Document how a web app would use JWT with Tableau

[lwrubel]

If we set up a Rails app which would handle authentication and authorization for passing to Tableau via JWT?

1. How would we mint the JWT and pass to Tableau?
2. What authorization would need to be set up for the public / Stanford / "business case" groups?

[edsu]

I watched this 15 min video which helped me understand better how JWT works generally. There is also good Tableau documentation for the Connected Apps which describes how JWT is used for embedding Tableau visualizations.

The basic idea is that servers use a shared secret to sign and verify user metadata that is stored Base64 encoded in the browser as a JSON Web Token (JWT) either as a cookie or in LocalStorage or even just in the HTML of a page. The token is then sent as an Authorization HTTP header when the browser issues requests to embed the resources requiring authorization.

This means that different servers (e.g. tableau.stanford.edu and rialto.stanford.edu) do not need to share a global session store in order to authorize a user's access to a resource. They simply use the shared secret key to verify the signature on the JWT token to know whether the user is authorized or not. You can place arbitrary metadata in the payload of the token, but it is simply Base64 encoded so it IS NOT designed for storing information that is meant to be kept secret.

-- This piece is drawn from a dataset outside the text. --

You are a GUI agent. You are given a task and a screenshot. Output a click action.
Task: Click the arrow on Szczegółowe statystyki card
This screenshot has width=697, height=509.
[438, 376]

It's my understanding that once UIT creates the Tableau Connected App they will send us the configuration information we need in order to mint JWT for Tableau. Since this configuration includes a secret shared with tableau.stanford.edu this minting operation will need to happen server side in our web application. You can see a Python example of what this minting process looks like here: https://github.com/tableau/connected-apps-jwt-samples/blob/main/python/get_jwt.py There should be a Ruby equivalent we can extrapolate from that if needed.

The Tableau token can include a list of "dynamic" groups, which Tableau will use to control what authorized users can see. I think we will want to define three Tableau groups "public", "stanford" and "rialto" which correspond to the different levels of access we would like to have. We will also want to define a "rialto" Shibboleth group that includes users that we have designated as "business case" access. If tableau.stanford.edu allows us to flag visualizations as completely open maybe we don't need the "public" category at all.

I think the simplest way to start would be, when responding to a request for a page with a tableau visualization:

1. Determine what type of user is making the request by looking in the HTTP headers.
   1. If X-Remote-User is missing they are in group public
   2. If X-Remote-User is present they are in groups public and stanford
   3. If X-Remote-User is set and X-Groups includes rialto they are in groups public, stanford and rialto.
2. Create a Tableau JWT using the appropriate groups.
3. Include the JWT in the rendered HTML with the Tableau Web Component.

<tableau-viz id="tableauViz"       
  src='https://my-server/views/my-workbook/my-view'
  token="JWT_TOKEN_HERE">
</tableau-viz>

Alternatively we can use the Tableau JavaScript API to embed the visualization by fishing the JWT token out of a Cookie or LocalStorage. But then I think we will need to add server side logic that sets these and also checks for when the JWT is expired, and needs to be regenerated. The longest Tableau Server allows the JWTs to live is 10 minutes.